------ Text to read
Brazil’s struggling leftist government was fighting on two fronts yesterday as impeachment proceedings threaten Brazilian President Dilma Rousseff and legal battles harry her predecessor, Luiz Inacio Lula da Silva.
Rousseff’s presidency appears to be in peril as she fights impeachment, protests, recession and scandal, and her decision to call Lula to the rescue backfired last week when a judge blocked his nomination as chief of staff over pending corruption charges.
As Brazilian Congress held a new session yesterday, impeachment proceedings launched last week in the lower house appear to be gaining momentum: A poll released on Saturday found 68 percent of Brazilians now favor impeaching Rousseff — up 8 percentage points from last month.
A separate poll on Sunday found the congressional impeachment committee weighing the accusations against Rousseff is almost evenly split: Thirty-two members favor impeachment, 31 are against and two are undecided.
Taking the lower house as a whole, 62 percent of lawmakers think Rousseff would be removed from office — about triple the poll last month.
Rousseff is accused of manipulating the government’s accounts in 2014 to boost public spending during her re-election campaign and again last year to hide the depth of the recession.
A vote by two-thirds of the 513 lawmakers in the lower house and half the 81 senators would trigger an impeachment trial in the Brazilian Senate.
In that event, Rousseff would be suspended from her duties for up to 180 days.
------------
------ Source data
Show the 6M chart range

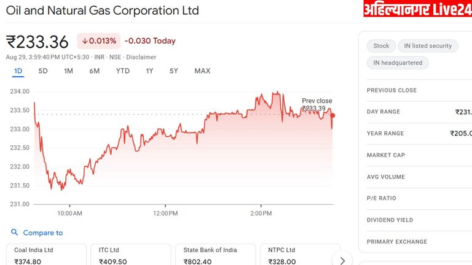(x=94, y=71)
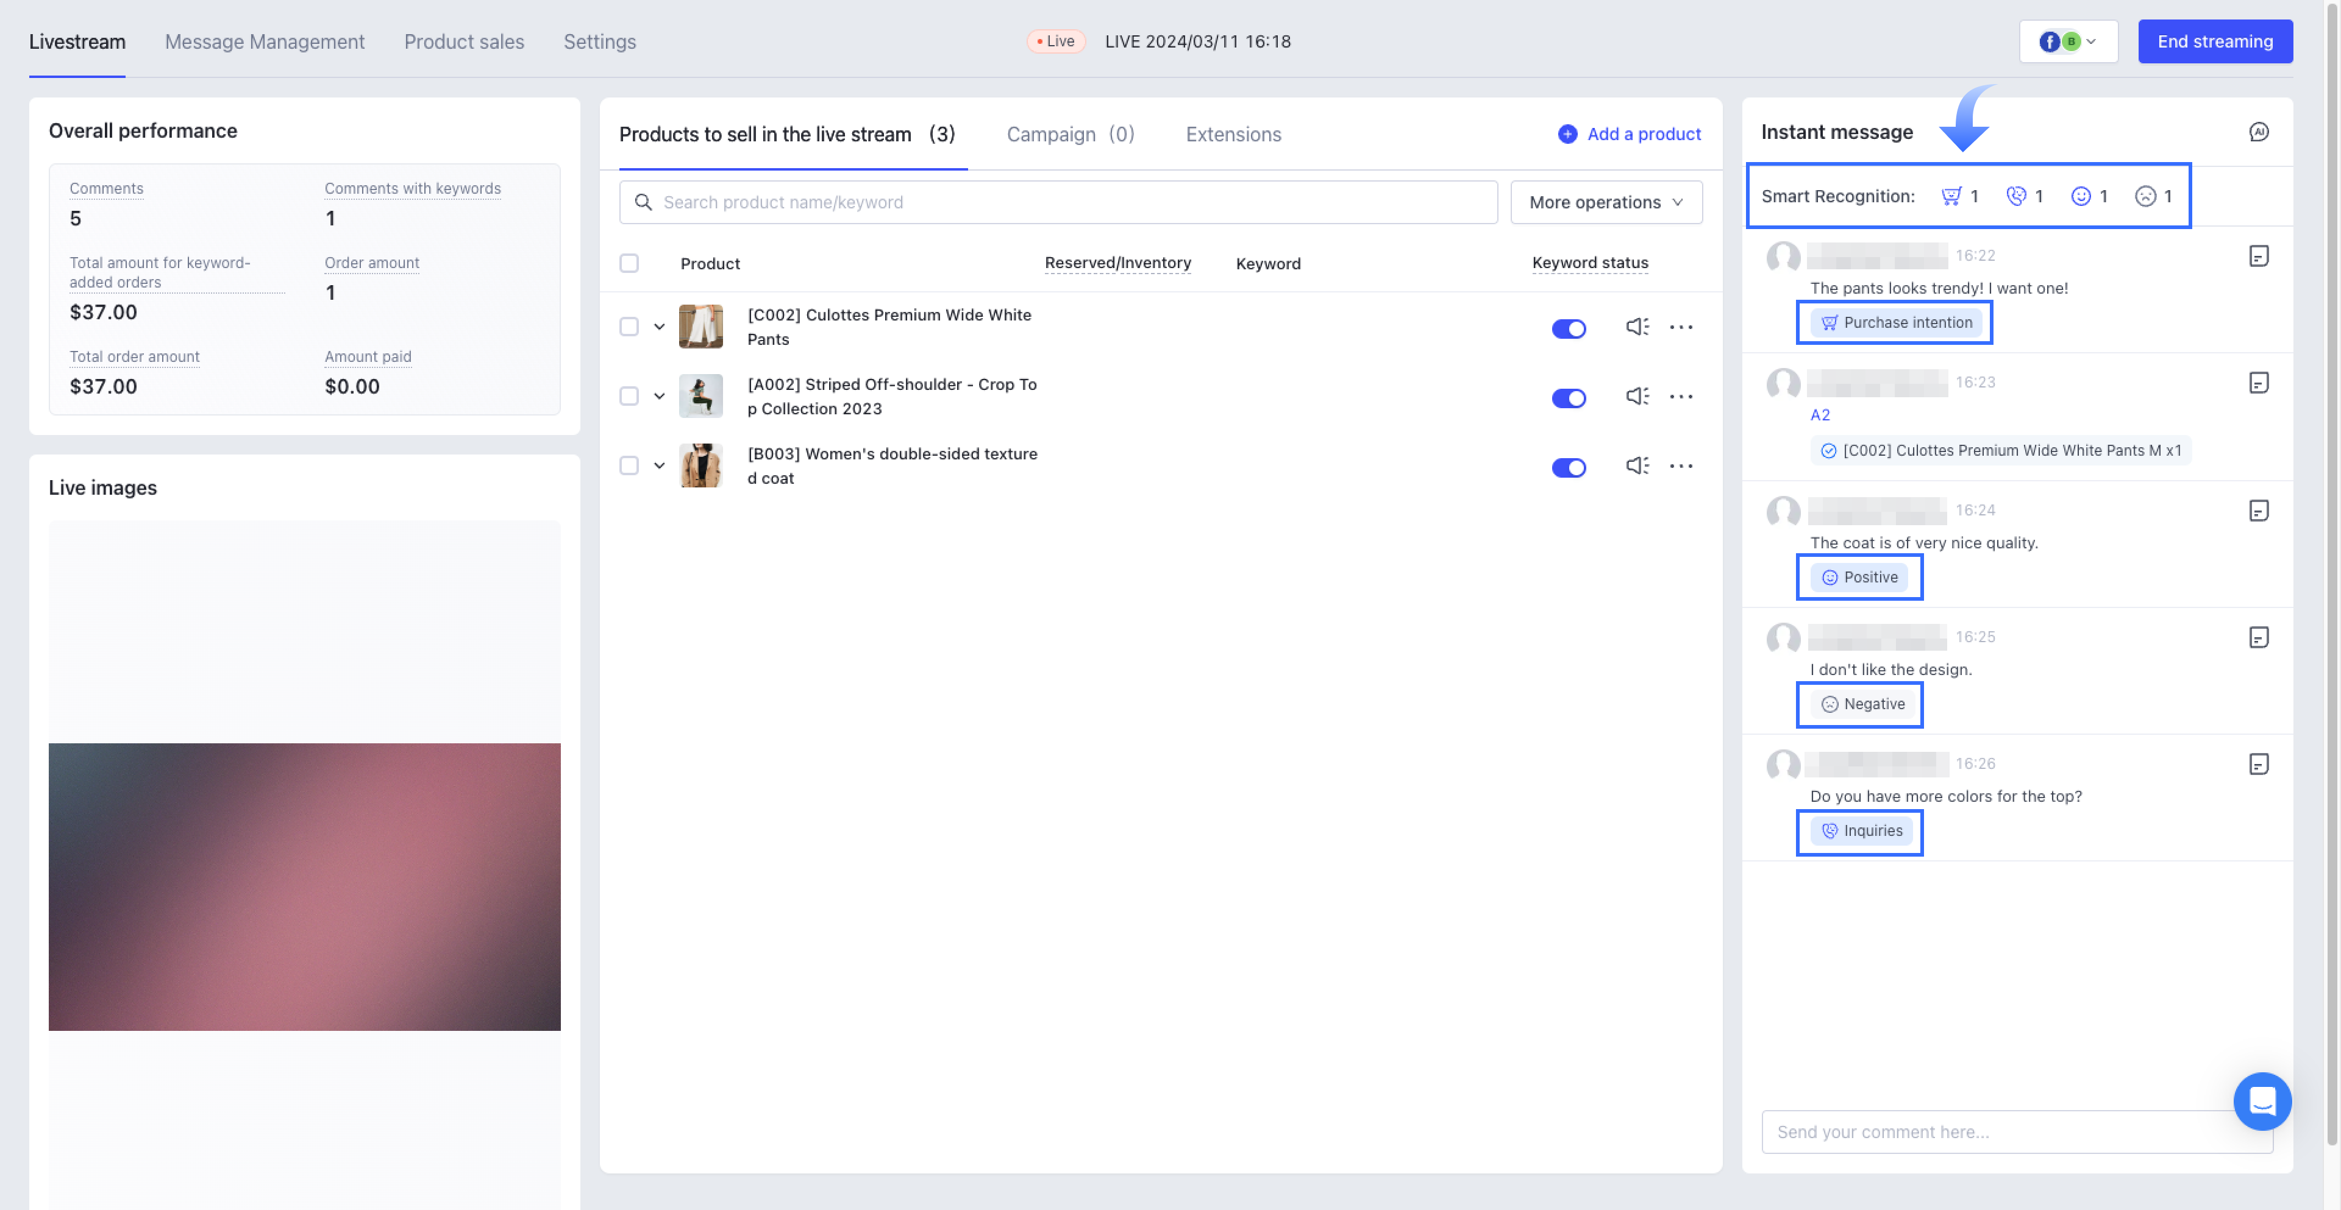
------------
**Directives:**
1. In the text on Brazil's impeachment crisis, reproduce the passage starting at "A separate poll" and ending at "the Brazilian Senate.", replacing "lower house" with "Chamber of Deputies".
2. List each thing that the sentence beginning "Rousseff's presidency appears to be in peril" in the text on Brazil's impeachment crisis says Rousseff is fighting.

**Outputs by task:**
1.
A separate poll on Sunday found the congressional impeachment committee weighing the accusations against Rousseff is almost evenly split: Thirty-two members favor impeachment, 31 are against and two are undecided.
Taking the Chamber of Deputies as a whole, 62 percent of lawmakers think Rousseff would be removed from office — about triple the poll last month.
Rousseff is accused of manipulating the government’s accounts in 2014 to boost public spending during her re-election campaign and again last year to hide the depth of the recession.
A vote by two-thirds of the 513 lawmakers in the Chamber of Deputies and half the 81 senators would trigger an impeachment trial in the Brazilian Senate.

2.
- Impeachment
- Protests
- Recession
- Scandal